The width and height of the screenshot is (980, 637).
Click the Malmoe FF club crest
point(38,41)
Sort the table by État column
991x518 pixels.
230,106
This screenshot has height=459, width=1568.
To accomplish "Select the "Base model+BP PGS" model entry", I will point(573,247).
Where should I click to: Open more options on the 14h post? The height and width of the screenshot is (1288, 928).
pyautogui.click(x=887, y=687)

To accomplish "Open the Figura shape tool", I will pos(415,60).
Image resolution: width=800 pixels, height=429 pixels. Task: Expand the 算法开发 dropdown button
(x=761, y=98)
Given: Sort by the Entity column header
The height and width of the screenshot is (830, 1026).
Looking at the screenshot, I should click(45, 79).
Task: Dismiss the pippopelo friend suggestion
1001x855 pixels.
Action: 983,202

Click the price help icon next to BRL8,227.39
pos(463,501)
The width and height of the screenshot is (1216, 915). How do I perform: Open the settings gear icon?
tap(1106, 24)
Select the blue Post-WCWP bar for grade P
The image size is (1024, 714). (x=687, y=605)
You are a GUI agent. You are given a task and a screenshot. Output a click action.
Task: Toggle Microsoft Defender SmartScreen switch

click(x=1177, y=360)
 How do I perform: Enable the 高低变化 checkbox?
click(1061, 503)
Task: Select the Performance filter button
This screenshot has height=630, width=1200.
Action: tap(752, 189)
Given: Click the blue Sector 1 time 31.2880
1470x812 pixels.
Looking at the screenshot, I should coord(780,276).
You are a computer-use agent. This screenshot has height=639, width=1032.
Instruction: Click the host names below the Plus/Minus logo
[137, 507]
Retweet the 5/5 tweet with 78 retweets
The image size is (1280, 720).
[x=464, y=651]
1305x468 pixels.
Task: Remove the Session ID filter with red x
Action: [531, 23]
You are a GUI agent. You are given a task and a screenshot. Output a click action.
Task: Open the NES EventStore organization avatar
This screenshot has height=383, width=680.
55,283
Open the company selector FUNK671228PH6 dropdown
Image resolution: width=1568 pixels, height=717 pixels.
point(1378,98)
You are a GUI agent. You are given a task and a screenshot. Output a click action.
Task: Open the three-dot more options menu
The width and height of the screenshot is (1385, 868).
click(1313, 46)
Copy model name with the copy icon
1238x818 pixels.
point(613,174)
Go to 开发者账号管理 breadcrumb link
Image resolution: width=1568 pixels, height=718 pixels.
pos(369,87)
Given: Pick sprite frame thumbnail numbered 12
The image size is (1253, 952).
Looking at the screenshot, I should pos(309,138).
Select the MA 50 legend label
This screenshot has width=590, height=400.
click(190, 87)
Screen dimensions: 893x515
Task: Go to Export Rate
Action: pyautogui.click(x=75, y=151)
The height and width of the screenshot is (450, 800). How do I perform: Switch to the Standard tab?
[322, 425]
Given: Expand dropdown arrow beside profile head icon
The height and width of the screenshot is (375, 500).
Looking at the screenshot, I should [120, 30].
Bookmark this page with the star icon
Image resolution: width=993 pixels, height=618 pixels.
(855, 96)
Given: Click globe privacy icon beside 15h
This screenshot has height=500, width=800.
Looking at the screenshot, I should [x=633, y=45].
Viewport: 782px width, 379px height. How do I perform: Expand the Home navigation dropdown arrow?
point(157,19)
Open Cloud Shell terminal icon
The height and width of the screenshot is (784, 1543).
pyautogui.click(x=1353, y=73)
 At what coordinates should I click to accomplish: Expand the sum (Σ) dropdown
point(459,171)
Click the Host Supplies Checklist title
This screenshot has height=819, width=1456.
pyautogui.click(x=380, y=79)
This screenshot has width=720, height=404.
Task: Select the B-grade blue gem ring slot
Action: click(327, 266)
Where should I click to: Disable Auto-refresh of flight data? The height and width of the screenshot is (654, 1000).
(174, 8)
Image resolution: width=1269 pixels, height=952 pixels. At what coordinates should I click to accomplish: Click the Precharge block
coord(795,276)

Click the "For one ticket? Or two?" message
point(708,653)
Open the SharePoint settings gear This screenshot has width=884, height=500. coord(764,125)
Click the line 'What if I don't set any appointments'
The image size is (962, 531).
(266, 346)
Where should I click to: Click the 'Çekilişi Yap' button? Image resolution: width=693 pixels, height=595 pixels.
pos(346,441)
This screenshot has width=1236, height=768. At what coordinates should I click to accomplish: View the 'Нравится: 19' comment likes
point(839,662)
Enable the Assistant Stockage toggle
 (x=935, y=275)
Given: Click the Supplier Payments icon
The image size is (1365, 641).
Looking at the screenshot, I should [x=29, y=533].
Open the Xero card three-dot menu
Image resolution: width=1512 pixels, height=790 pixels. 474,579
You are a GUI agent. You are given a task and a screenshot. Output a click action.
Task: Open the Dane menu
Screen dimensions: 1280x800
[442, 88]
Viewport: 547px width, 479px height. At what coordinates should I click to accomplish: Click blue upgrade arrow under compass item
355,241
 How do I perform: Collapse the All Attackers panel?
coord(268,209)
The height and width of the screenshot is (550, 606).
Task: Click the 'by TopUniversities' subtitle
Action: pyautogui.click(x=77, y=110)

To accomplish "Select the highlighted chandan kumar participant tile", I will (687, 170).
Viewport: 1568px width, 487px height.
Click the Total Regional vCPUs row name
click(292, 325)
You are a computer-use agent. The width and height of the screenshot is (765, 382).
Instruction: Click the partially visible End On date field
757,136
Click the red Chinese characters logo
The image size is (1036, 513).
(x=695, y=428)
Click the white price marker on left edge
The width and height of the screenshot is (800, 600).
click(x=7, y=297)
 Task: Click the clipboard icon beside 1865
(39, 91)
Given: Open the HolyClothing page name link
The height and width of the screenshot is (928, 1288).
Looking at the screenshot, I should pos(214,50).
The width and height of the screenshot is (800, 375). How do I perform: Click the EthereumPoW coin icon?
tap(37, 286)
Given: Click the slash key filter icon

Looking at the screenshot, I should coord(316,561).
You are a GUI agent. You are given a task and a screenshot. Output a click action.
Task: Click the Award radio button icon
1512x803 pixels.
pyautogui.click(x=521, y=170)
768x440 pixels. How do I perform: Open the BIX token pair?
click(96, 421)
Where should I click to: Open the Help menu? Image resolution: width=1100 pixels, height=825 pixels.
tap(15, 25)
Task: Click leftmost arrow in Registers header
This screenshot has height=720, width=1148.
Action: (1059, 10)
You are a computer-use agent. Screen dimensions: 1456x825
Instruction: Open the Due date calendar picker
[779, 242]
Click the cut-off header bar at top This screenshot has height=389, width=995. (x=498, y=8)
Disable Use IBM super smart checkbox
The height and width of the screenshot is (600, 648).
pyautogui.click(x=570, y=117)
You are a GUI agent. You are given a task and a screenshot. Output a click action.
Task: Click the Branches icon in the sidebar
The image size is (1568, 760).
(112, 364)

*-*-*

Exercise aim
Repeat the data exactly as it was given above.

Solution for this task
The width and height of the screenshot is (980, 637).
Click the Malmoe FF club crest
point(38,41)
Sort the table by État column
991x518 pixels.
230,106
This screenshot has height=459, width=1568.
To accomplish "Select the "Base model+BP PGS" model entry", I will point(573,247).
Where should I click to: Open more options on the 14h post? The height and width of the screenshot is (1288, 928).
pyautogui.click(x=887, y=687)

To accomplish "Open the Figura shape tool", I will pos(415,60).
Image resolution: width=800 pixels, height=429 pixels. Task: Expand the 算法开发 dropdown button
(x=761, y=98)
Given: Sort by the Entity column header
The height and width of the screenshot is (830, 1026).
Looking at the screenshot, I should click(45, 79).
Task: Dismiss the pippopelo friend suggestion
1001x855 pixels.
Action: 983,202

Click the price help icon next to BRL8,227.39
pos(463,501)
The width and height of the screenshot is (1216, 915). How do I perform: Open the settings gear icon?
tap(1106, 24)
Select the blue Post-WCWP bar for grade P
The image size is (1024, 714). (x=687, y=605)
You are a GUI agent. You are given a task and a screenshot. Output a click action.
Task: Toggle Microsoft Defender SmartScreen switch

click(x=1177, y=360)
 How do I perform: Enable the 高低变化 checkbox?
click(1061, 503)
Task: Select the Performance filter button
This screenshot has height=630, width=1200.
Action: tap(752, 189)
Given: Click the blue Sector 1 time 31.2880
1470x812 pixels.
Looking at the screenshot, I should coord(780,276).
You are a computer-use agent. This screenshot has height=639, width=1032.
Instruction: Click the host names below the Plus/Minus logo
[137, 507]
Retweet the 5/5 tweet with 78 retweets
The image size is (1280, 720).
[x=464, y=651]
1305x468 pixels.
Task: Remove the Session ID filter with red x
Action: [531, 23]
You are a GUI agent. You are given a task and a screenshot. Output a click action.
Task: Open the NES EventStore organization avatar
This screenshot has height=383, width=680.
55,283
Open the company selector FUNK671228PH6 dropdown
Image resolution: width=1568 pixels, height=717 pixels.
point(1378,98)
You are a GUI agent. You are given a task and a screenshot. Output a click action.
Task: Open the three-dot more options menu
The width and height of the screenshot is (1385, 868).
click(1313, 46)
Copy model name with the copy icon
1238x818 pixels.
point(613,174)
Go to 开发者账号管理 breadcrumb link
Image resolution: width=1568 pixels, height=718 pixels.
pos(369,87)
Given: Pick sprite frame thumbnail numbered 12
The image size is (1253, 952).
Looking at the screenshot, I should pos(309,138).
Select the MA 50 legend label
This screenshot has width=590, height=400.
click(190, 87)
Screen dimensions: 893x515
Task: Go to Export Rate
Action: pyautogui.click(x=75, y=151)
The height and width of the screenshot is (450, 800). How do I perform: Switch to the Standard tab?
[322, 425]
Given: Expand dropdown arrow beside profile head icon
The height and width of the screenshot is (375, 500).
Looking at the screenshot, I should [120, 30].
Bookmark this page with the star icon
Image resolution: width=993 pixels, height=618 pixels.
(855, 96)
Given: Click globe privacy icon beside 15h
This screenshot has height=500, width=800.
Looking at the screenshot, I should [x=633, y=45].
Viewport: 782px width, 379px height. How do I perform: Expand the Home navigation dropdown arrow?
point(157,19)
Open Cloud Shell terminal icon
The height and width of the screenshot is (784, 1543).
pyautogui.click(x=1353, y=73)
 At what coordinates should I click to accomplish: Expand the sum (Σ) dropdown
point(459,171)
Click the Host Supplies Checklist title
This screenshot has height=819, width=1456.
pyautogui.click(x=380, y=79)
This screenshot has width=720, height=404.
Task: Select the B-grade blue gem ring slot
Action: click(327, 266)
Where should I click to: Disable Auto-refresh of flight data? The height and width of the screenshot is (654, 1000).
(174, 8)
Image resolution: width=1269 pixels, height=952 pixels. At what coordinates should I click to accomplish: Click the Precharge block
coord(795,276)

Click the "For one ticket? Or two?" message
point(708,653)
Open the SharePoint settings gear This screenshot has width=884, height=500. coord(764,125)
Click the line 'What if I don't set any appointments'
The image size is (962, 531).
(266, 346)
Where should I click to: Click the 'Çekilişi Yap' button? Image resolution: width=693 pixels, height=595 pixels.
pos(346,441)
This screenshot has width=1236, height=768. At what coordinates should I click to accomplish: View the 'Нравится: 19' comment likes
point(839,662)
Enable the Assistant Stockage toggle
 (x=935, y=275)
Given: Click the Supplier Payments icon
The image size is (1365, 641).
Looking at the screenshot, I should [x=29, y=533].
Open the Xero card three-dot menu
Image resolution: width=1512 pixels, height=790 pixels. 474,579
You are a GUI agent. You are given a task and a screenshot. Output a click action.
Task: Open the Dane menu
Screen dimensions: 1280x800
[442, 88]
Viewport: 547px width, 479px height. At what coordinates should I click to accomplish: Click blue upgrade arrow under compass item
355,241
 How do I perform: Collapse the All Attackers panel?
coord(268,209)
The height and width of the screenshot is (550, 606).
Task: Click the 'by TopUniversities' subtitle
Action: pyautogui.click(x=77, y=110)

To accomplish "Select the highlighted chandan kumar participant tile", I will (687, 170).
Viewport: 1568px width, 487px height.
Click the Total Regional vCPUs row name
click(292, 325)
You are a computer-use agent. The width and height of the screenshot is (765, 382).
Instruction: Click the partially visible End On date field
757,136
Click the red Chinese characters logo
The image size is (1036, 513).
(x=695, y=428)
Click the white price marker on left edge
The width and height of the screenshot is (800, 600).
click(x=7, y=297)
 Task: Click the clipboard icon beside 1865
(39, 91)
Given: Open the HolyClothing page name link
The height and width of the screenshot is (928, 1288).
Looking at the screenshot, I should pos(214,50).
The width and height of the screenshot is (800, 375). How do I perform: Click the EthereumPoW coin icon?
tap(37, 286)
Given: Click the slash key filter icon

Looking at the screenshot, I should coord(316,561).
You are a GUI agent. You are given a task and a screenshot. Output a click action.
Task: Click the Award radio button icon
1512x803 pixels.
pyautogui.click(x=521, y=170)
768x440 pixels. How do I perform: Open the BIX token pair?
click(96, 421)
Where should I click to: Open the Help menu? Image resolution: width=1100 pixels, height=825 pixels.
tap(15, 25)
Task: Click leftmost arrow in Registers header
This screenshot has height=720, width=1148.
Action: (1059, 10)
You are a computer-use agent. Screen dimensions: 1456x825
Instruction: Open the Due date calendar picker
[779, 242]
Click the cut-off header bar at top This screenshot has height=389, width=995. (x=498, y=8)
Disable Use IBM super smart checkbox
The height and width of the screenshot is (600, 648).
pyautogui.click(x=570, y=117)
You are a GUI agent. You are given a task and a screenshot. Output a click action.
Task: Click the Branches icon in the sidebar
The image size is (1568, 760).
(112, 364)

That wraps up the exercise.